Welche Ziele hat die Kampagne?
Vor allem wollen wir klarmachen, dass konsequente Solidarität mit den Betroffenen der Kölner Übergriffe nicht bedeutet, in rassistische Stereotype zu verfallen, und dass andersrum antirassistisches Engagement nicht bedeutet, sexualisierte Gewalt kleinzureden oder zu relativieren. Feministische Analysen des Themas, von denen es ja schon seit Jahren und Jahrzehnten jede Menge gibt, bieten Alternativen zu diesem platten Entweder-Oder.
Warum wird Sexismus immer wieder mit Muslim_innen in Verbindung gebracht?
Sexismus ist ein Problem von allen und daher auch von Muslim_innen. Aber wenn es jetzt als Problem allein oder fast ausschließlich von Muslim_innen diskutiert wird, wird die Debatte schief. Es gibt viele unterschiedliche Ausformungen von Sexismus und es hat gar keinen Sinn, in einen Wettbewerb darüber einzutreten, welche davon nun mehr oder weniger schlimm ist. Sicher ist es sinnvoll, über die soziokulturellen und weltanschaulichen Ursachen von Gewalt nachzudenken, was wir in unserem Aufruf auch ausdrücklich schreiben. Aber das muss differenziert geschehen, steile Thesen aus dem Bauch heraus und mit rassistischen Narrativen helfen da gerade nicht, im Gegenteil.
Warum ist Sexismus und sexualisierte Gewalt jetzt für die Gesamtgesellschaft interessant geworden?

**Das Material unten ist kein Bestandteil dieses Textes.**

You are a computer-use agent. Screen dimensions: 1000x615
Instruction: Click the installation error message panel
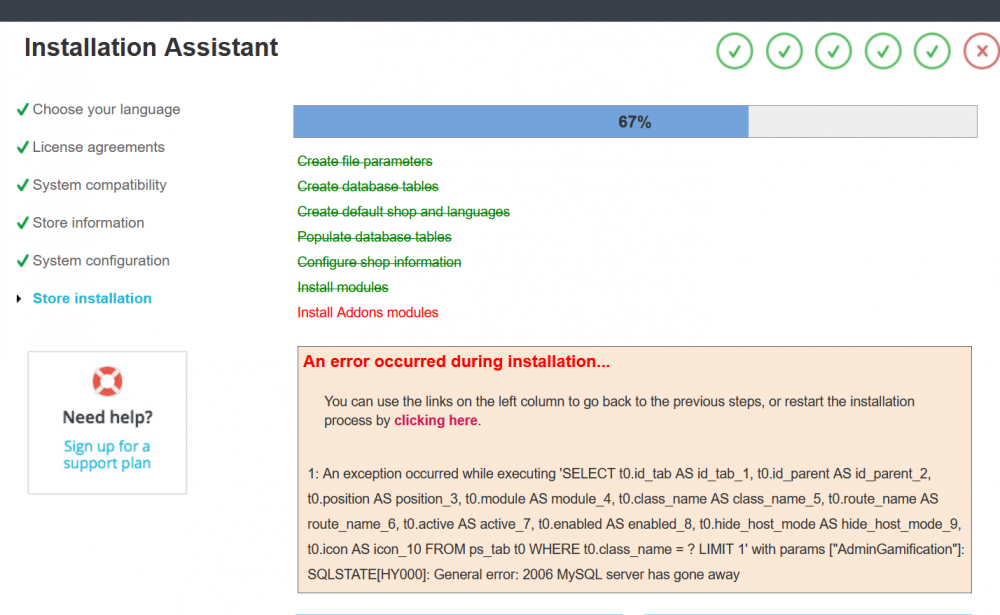[634, 470]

Ich bin mir noch nicht sicher, ob das der Fall ist. Momentan ist es ein Hype, ob es sich auch über die nächsten Wochen hinaushält, müssen wir abwarten. Ich hoffe sehr, dass in Zukunft Menschen, die sexualisierte Gewalt erleben, wissen, dass sie das nicht hinnehmen müssen, dass sie das anzeigen können, und dass sie die Unterstützung der Gesellschaft bekommen. Und zwar eben ausnahmslos in jedem Fall, und nicht nur dann, wenn die Täter und Opfer zu bestimmten rassistischen Narrativen passen.

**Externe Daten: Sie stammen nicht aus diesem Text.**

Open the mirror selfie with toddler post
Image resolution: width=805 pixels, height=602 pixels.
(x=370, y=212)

Welchen Beitrag können Pädagog_innen zu Gendersensibilität leisten?
Ich bin keine Pädagogin, aber als erster Schritt käme es aus meiner Sicht darauf an, sich der Bedeutung des Themas überhaupt erstmal bewusst zu werden und dann zu überlegen, was das für das konkrete eigene Tätigkeitsfeld bedeutet und was man tun könnte.
In ihrer Erklärung haben sie konkrete Ansätze formuliert, wie mit der Situation umzugehen wäre. Was folgt jetzt?
Politik ist immer ein Aushandlungsprozess. Und kurz nach „Köln“ sah es eine Weile so aus, als wäre für differenzierte Positionen, die Antirassismus und Antisexismus zusammendenken, gar kein Platz mehr im Mainstream. Der riesige Zuspruch zu unserem Aufruf – bis Donnerstag früh hatten schon über 8000 Leute unterschrieben – zeigt jedoch, dass viele genau das wollen und keine Lust auf platten Populismus haben.